To determine the practical consequences of projections of global sea level rise in particular coastal regions, it is necessary to understand the various components leading to relative sea level changes. These components include local land movements, global eustatic sea level rise, any spatial variability from that global average, local meteorological changes and changes in the frequency of extreme events.
Titus and Narayanan (1996) propose a simple method for computing local projections of mean sea level rise given historical observations at a site and projections of global average sea level (such as Figure 11.12). To allow for local land movements and our current inability to model sea level change accurately (Section 11.4), they propose linearly extrapolating the historical record and adding to this a globally averaged projection. However, they point out that to avoid double counting, it is necessary to correct the global projection for the corresponding modelled trend of sea level rise during the period of the historical observations. Caution is required in applying this method directly to the projections of this chapter for several reasons. First, current model projections indicate substantial spatial variability in sea level rise. This variability has a standard deviation of up to 0.1 m by 2100; some locations experience a sea level rise of more than twice the global-average thermal expansion, while others may have a fall in sea level (Section 11.5.2; Table 11.15). Second, there are uncertainties in the accuracy of the trend from the historical record and in modelling of past sea level changes (Sections 126.96.36.199 and 11.4). Third, as well as changes in mean sea level there may be changes in the local meteorological regime resulting in modified storm surge statistics (Section 188.8.131.52). If the method of Titus and Narayanan is not applied, it is nonetheless important to recognise that in all models and scenarios the rate of local sea level rise in the 21st century is projected to be greater than in the 20th century at the great majority of coastal locations.
The probability of flood risk in coastal areas is generally expressed in terms of extreme sea level distributions. Such distributions are usually computed from observed annual maximum sea levels from several decades of tide gauge data, or from numerical models. While such distributions are readily available for many locations, a worldwide set has never been computed to common standards for studies of impacts of global sea level change.
Changes in the highest sea levels at a given locality could result mainly from two effects. First, if mean sea level rises, the present extreme levels will be attained more frequently, all else being equal. This may imply a significant increase in the area threatened with inundation (e.g., Hubbert and McInnes, 1999) and an increased risk within the existing flood plain. The effect can be estimated from a knowledge of the present day frequency of occurrence of extreme levels (e.g., Flather and Khandker, 1993; Lowe et al., 2001; Figure 11.14).
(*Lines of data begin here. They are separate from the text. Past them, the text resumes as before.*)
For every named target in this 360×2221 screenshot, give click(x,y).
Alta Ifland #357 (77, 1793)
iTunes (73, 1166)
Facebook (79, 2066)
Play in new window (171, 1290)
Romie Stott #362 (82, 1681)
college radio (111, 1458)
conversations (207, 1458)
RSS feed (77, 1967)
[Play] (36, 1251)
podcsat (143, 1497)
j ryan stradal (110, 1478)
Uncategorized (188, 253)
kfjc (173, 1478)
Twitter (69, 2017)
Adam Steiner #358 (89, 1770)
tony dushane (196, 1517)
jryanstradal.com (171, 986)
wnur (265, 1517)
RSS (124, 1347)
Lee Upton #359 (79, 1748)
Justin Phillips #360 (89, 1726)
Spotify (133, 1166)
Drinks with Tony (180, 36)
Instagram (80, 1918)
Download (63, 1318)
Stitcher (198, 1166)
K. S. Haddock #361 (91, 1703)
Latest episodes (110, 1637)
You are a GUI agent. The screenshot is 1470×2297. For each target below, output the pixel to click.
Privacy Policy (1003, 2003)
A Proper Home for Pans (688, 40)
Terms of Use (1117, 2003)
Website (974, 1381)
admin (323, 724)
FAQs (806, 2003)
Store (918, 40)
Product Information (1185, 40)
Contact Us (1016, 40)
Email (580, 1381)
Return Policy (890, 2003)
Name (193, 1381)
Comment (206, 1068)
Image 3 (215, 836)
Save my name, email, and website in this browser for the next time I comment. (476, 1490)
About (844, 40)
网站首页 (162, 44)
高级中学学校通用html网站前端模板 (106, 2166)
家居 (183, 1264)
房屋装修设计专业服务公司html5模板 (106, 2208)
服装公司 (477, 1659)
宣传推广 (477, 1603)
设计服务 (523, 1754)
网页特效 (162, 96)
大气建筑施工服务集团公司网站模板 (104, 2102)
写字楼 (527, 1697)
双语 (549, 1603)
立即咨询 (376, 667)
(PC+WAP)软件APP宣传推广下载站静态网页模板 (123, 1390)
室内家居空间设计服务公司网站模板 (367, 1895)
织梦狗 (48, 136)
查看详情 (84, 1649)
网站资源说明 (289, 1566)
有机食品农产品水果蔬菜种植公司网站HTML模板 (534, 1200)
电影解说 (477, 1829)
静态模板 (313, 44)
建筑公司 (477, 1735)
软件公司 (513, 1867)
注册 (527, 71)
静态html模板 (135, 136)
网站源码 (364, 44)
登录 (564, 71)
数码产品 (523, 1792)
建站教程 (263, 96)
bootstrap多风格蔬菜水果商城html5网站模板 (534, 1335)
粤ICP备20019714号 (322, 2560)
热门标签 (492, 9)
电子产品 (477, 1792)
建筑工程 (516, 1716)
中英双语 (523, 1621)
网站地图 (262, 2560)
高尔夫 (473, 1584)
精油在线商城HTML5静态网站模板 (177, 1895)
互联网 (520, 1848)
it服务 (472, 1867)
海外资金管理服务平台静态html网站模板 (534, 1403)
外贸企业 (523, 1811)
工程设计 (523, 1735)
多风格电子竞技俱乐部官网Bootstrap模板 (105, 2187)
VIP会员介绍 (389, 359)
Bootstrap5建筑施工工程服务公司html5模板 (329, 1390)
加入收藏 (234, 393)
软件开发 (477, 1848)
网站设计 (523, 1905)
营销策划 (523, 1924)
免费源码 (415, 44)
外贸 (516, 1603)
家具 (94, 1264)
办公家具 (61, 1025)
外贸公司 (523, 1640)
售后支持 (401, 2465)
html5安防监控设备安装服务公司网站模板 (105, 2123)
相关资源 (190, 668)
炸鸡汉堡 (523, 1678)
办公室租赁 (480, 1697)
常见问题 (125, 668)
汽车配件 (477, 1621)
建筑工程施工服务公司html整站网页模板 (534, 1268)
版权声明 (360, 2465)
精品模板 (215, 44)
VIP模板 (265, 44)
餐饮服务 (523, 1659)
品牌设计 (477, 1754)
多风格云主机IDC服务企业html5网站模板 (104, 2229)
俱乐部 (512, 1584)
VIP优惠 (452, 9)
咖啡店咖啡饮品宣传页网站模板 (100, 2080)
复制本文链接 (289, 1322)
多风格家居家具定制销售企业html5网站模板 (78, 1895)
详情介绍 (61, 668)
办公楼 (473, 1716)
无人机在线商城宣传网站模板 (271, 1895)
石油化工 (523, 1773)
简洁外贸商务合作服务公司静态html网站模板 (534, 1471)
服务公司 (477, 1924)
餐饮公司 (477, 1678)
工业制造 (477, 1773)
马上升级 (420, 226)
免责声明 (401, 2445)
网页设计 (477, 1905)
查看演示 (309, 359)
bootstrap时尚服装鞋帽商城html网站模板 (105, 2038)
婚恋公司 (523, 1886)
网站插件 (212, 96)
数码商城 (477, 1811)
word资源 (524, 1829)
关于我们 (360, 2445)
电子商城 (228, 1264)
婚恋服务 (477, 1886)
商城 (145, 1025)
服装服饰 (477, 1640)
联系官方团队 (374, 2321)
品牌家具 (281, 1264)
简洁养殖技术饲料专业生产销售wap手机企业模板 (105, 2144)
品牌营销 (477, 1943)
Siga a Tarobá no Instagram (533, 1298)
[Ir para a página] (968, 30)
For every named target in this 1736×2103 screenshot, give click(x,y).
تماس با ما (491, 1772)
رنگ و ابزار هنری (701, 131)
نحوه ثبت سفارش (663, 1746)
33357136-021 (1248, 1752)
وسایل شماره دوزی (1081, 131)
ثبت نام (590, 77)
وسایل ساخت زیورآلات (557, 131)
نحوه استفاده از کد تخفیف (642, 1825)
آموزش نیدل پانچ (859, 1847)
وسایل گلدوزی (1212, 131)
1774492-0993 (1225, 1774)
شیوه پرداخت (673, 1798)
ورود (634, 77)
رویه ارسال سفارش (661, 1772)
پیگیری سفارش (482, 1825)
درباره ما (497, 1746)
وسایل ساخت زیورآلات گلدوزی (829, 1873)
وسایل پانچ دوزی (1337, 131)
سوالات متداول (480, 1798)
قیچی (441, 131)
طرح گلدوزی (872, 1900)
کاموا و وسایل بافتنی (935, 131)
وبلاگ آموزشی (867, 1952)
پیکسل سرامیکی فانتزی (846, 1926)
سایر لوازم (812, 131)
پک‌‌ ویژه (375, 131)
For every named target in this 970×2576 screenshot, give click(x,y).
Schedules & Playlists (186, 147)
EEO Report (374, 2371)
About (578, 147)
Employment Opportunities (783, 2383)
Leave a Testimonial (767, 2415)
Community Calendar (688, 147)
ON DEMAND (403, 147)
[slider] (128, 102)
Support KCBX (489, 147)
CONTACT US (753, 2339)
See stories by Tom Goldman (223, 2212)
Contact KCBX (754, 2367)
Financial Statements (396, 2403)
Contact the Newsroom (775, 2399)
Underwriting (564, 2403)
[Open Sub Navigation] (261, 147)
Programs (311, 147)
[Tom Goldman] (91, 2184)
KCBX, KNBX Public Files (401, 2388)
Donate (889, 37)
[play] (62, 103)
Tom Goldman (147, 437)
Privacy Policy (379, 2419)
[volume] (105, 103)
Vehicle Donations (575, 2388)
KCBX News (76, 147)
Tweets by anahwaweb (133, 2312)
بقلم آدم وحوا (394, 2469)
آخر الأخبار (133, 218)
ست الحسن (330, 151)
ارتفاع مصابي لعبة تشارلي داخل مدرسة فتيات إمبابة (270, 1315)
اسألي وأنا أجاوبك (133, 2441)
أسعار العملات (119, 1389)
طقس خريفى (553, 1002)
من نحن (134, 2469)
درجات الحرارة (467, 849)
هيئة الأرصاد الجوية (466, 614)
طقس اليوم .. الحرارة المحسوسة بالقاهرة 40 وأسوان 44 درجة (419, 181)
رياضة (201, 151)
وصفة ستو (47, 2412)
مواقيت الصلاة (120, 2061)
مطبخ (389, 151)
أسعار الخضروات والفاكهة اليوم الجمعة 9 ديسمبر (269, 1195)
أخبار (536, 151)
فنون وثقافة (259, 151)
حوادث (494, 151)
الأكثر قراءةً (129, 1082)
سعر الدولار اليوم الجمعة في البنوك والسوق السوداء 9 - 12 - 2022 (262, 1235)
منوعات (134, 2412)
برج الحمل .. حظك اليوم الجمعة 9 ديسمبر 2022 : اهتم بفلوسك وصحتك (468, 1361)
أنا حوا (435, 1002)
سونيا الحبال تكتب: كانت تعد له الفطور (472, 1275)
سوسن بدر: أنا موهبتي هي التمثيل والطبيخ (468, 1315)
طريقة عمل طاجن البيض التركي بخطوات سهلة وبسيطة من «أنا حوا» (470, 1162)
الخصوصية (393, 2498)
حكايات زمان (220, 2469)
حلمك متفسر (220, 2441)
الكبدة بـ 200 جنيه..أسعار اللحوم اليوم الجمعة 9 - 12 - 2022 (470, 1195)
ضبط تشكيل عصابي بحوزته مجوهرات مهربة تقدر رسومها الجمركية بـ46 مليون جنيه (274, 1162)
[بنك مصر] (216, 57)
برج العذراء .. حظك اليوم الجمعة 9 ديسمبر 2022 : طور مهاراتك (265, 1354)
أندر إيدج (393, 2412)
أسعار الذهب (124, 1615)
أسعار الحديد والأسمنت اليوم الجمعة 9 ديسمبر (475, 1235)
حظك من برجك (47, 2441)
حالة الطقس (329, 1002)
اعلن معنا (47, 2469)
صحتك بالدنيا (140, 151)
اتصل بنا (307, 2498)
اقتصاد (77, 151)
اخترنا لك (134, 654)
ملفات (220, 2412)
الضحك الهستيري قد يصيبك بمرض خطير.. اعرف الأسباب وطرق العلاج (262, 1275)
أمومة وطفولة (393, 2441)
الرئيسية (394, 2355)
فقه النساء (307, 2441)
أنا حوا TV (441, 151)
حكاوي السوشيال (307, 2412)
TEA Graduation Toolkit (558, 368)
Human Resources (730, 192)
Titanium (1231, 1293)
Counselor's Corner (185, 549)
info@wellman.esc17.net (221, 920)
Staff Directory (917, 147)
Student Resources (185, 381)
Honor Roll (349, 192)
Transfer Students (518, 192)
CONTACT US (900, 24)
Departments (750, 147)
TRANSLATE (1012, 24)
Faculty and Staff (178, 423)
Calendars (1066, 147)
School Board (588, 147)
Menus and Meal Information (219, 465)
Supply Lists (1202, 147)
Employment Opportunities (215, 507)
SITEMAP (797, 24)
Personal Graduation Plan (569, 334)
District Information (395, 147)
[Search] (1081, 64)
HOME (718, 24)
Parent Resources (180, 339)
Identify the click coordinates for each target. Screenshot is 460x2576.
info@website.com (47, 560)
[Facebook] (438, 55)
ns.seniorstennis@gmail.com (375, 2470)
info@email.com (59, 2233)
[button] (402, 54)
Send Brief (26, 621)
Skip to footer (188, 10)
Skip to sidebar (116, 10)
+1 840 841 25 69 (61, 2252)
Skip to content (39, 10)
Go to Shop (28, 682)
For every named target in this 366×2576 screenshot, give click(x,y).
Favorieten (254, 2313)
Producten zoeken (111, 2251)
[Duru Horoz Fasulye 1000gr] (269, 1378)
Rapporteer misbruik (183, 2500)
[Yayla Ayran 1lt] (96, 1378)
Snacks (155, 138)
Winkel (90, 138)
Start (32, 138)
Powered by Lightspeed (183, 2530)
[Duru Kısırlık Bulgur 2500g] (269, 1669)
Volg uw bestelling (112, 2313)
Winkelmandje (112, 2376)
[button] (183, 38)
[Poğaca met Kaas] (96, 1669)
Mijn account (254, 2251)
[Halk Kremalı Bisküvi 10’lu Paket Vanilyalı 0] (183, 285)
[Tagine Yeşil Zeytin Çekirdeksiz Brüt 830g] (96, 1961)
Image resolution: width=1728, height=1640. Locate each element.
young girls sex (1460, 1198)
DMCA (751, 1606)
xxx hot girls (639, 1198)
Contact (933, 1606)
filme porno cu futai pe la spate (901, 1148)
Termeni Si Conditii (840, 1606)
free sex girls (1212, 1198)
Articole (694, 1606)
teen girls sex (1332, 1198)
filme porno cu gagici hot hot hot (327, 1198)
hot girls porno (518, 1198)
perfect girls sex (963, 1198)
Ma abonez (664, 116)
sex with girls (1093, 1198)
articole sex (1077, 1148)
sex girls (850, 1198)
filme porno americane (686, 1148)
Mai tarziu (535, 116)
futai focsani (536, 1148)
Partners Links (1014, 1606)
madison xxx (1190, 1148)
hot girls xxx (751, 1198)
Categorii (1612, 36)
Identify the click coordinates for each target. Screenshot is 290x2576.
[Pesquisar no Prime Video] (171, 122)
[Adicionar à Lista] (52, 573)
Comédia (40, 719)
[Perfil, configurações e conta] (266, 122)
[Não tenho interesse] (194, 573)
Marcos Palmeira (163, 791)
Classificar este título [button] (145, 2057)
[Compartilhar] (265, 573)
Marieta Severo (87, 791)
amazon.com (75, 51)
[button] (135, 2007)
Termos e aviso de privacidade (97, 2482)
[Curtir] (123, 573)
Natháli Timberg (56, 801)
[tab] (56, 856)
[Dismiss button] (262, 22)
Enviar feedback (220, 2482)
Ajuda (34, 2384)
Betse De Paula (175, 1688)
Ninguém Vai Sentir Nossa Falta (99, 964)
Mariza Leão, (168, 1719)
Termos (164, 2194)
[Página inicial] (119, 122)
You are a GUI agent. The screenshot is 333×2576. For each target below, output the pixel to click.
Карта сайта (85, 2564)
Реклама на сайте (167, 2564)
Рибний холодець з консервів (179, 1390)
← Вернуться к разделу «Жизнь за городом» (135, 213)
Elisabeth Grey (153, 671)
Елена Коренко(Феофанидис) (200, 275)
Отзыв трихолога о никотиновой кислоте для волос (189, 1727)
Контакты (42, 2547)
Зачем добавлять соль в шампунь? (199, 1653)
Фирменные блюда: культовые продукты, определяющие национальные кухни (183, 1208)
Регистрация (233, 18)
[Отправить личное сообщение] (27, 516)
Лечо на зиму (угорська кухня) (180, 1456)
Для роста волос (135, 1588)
Second, changes in storm surge heights would result from alterations to the occurrence of strong winds and low pressures. At low-latitude locations, such as the Bay of Bengal, northern Australia and the southern USA, tropical cyclones are the primary cause of storm surges. Changes in frequency and intensity of tropical cyclones could result from alterations to sea surface temperature, large-scale atmospheric circulation and the characteristics of ENSO (Pittock et al., 1996) but no consensus has yet emerged (see Box 10.2). In other places, such as southern Australia and north-west Europe, storm surges are associated with mid-latitude low-pressure systems. For instance, Hubbert and McInnes (1999) showed that increasing the wind speeds in historical storm surge events associated with the passage of cold fronts could lead to greater flooding in Port Phillip Bay, Victoria, Australia. Changes in extratropical storms also cannot be predicted with confidence (Section 184.108.40.206).
Several studies have attempted to quantify the consequences of changes in storm climatology for the north-west European continental shelf using regional models of the atmosphere and ocean. Using five-year integrations of the ECHAM T106 model for present and doubled CO2, Von Storch and Reichardt (1997) and Flather and Smith (1998) did not find any significant changes in extreme events compared with the variability of the control climate (see also WASA Group, 1998). However, Langenberg et al. (1999) reported increases of 0.05 to 0.10 m in five-winter-mean high-water levels around all North Sea coasts, judged to be significant compared with observed natural variability. Lowe et al. (2001) undertook a similar study using multi-decadal integrations of the Hadley Centre regional climate model for the present climate and the end of the 21st century (Figure 11.14), finding statistically significant changes of up to 0.2 m in five-year extremes in the English Channel. Differences between these various results relate to the length of model integration and to systematic uncertainty in the modelling of both the atmospheric forcing and the ocean response.
Changes in wind forcing could result in changes to wave heights, but with the short integrations available, the WASA Group (Rider et al., 1996) were not able to identify any significant changes for the North Atlantic and North Sea for a doubling of CO2. Günther et al. (1998) noted that changes in future wave climate were similar to patterns of past variation.